··· DATA SHOWN ···

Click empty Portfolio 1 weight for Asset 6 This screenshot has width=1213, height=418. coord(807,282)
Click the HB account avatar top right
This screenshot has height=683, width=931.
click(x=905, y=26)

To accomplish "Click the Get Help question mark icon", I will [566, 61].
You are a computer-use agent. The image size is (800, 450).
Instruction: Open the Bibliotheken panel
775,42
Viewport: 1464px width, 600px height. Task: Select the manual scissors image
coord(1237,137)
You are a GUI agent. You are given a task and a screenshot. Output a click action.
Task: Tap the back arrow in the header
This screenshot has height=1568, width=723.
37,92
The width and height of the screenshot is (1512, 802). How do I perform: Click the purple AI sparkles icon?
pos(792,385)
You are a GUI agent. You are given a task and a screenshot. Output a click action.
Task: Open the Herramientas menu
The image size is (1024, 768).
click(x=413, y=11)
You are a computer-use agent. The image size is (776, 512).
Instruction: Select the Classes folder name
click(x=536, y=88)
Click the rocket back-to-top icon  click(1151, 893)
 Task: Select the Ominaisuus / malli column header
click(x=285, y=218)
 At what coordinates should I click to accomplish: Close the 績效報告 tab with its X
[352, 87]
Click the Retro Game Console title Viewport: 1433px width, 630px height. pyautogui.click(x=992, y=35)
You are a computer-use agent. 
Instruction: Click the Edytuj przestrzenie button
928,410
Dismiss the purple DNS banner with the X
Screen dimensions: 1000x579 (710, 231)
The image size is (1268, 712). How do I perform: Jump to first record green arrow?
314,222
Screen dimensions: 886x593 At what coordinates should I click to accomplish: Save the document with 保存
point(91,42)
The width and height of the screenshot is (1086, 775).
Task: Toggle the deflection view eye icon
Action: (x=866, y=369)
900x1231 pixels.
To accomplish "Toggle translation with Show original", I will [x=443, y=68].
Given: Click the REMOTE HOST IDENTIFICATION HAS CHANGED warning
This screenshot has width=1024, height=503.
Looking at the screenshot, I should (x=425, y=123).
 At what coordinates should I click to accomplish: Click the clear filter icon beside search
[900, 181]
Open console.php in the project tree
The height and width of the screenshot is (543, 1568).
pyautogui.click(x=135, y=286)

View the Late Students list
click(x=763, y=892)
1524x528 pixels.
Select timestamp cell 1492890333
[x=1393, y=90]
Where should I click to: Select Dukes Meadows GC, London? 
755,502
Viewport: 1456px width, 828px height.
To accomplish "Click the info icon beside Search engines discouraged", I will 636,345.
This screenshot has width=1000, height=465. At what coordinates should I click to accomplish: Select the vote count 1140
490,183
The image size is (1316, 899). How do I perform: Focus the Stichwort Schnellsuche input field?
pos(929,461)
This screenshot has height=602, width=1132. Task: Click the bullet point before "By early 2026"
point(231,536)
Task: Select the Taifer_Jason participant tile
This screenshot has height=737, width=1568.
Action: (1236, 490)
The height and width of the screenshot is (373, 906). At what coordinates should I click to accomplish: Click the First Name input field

···

*DESCRIPTION OF THE TASK*
Every line above with the word "back" is to be copied out.

*EXERCISE SOLUTION*
Task: Tap the back arrow in the header
Click the rocket back-to-top icon  click(1151, 893)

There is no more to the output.